# renault trafic parts for m.o.t.



## 96602 (Oct 30, 2005)

can anyone please help me find parts for my renault trafic '86 autosleeper, i've tried renault themselves but they didn't want to know when i told them the age of the van. i've used eurocar parts for spares in the past but now they struggle to get them. suspension parts seem to be a problem getting hold of i.e. bushes. i also need electrical bits. any ideas welcome. thanks drummy


----------



## cabby (May 14, 2005)

Not sure if this helps drummy,but in our local friday-ad chap selling a R/traffic.the engine needs attention, for £150. 01444 471334/471605 this is in Haywards heath Sussex area.

cabby


----------



## 96602 (Oct 30, 2005)

thanks cabby will keep it in mind. if i cant find any new parts it will need to be the second hand market.


----------



## sallytrafic (Jan 17, 2006)

drummy said:


> can anyone please help me find parts for my renault trafic '86 autosleeper, i've tried renault themselves but they didn't want to know when i told them the age of the van. i've used eurocar parts for spares in the past but now they struggle to get them. suspension parts seem to be a problem getting hold of i.e. bushes. i also need electrical bits. any ideas welcome. thanks drummy


Have you tried the Renault Trafic Motorhome Register >See Here<

Regards Frank


----------



## 96602 (Oct 30, 2005)

Thanks Frank, I will give them a try.


----------



## 101095 (Sep 23, 2006)

old renault parts are so hard to get hold off, thats why we gave up on our renault. never again


----------



## annetony (May 1, 2005)

we have an Autosleeper Talbot Harmony 1991 and have bought parts off here
http://www.no1gear.com/recycledparts.html
they deal in parts for older vans, if they haven't got what you need, may be able to point you in the right direction, good luck
Anne


----------



## ingram (May 12, 2005)

If Eurocarparts don't stock the bits you need you could try German Swedish & French (GSF) although you may find the same problem.

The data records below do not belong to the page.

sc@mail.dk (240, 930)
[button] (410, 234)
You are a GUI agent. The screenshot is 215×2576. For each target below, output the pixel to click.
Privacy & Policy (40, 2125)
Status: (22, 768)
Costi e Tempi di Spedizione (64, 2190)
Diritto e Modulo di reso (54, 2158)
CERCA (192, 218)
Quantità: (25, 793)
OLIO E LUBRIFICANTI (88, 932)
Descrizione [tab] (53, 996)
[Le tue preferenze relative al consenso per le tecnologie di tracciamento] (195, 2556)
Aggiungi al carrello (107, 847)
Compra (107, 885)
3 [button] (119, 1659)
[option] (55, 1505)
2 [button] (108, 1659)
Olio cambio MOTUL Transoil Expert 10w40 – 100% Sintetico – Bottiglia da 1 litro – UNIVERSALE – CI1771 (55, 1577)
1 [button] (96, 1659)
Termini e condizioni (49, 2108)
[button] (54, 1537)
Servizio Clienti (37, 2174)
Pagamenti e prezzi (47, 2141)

Depending on exactly what you need: it may be worth trying any local motorfactor or 'Partco' (Unipart) .

If used parts may be suitable, there is a specialist Renault breaker called 'Vic Barlow' somewhere 'oop north': he certainly has Renault Master parts: haven't needed to use him myself but have heard that he is very helpful.

A google for 'Vic Barlow' should find them.

hth

Harvey


----------



## drcotts (Feb 23, 2006)

Try one of the many internet based parts locatiors
parts gateway
breakerlink

you key in the vehicle details and the part required. This then goes out over tinternet nationwide. Anyone who has one will ring you (usually within 30 mins and give price and they post it to you next day delivery.

Worked for my in the past when all else failed

Phill


----------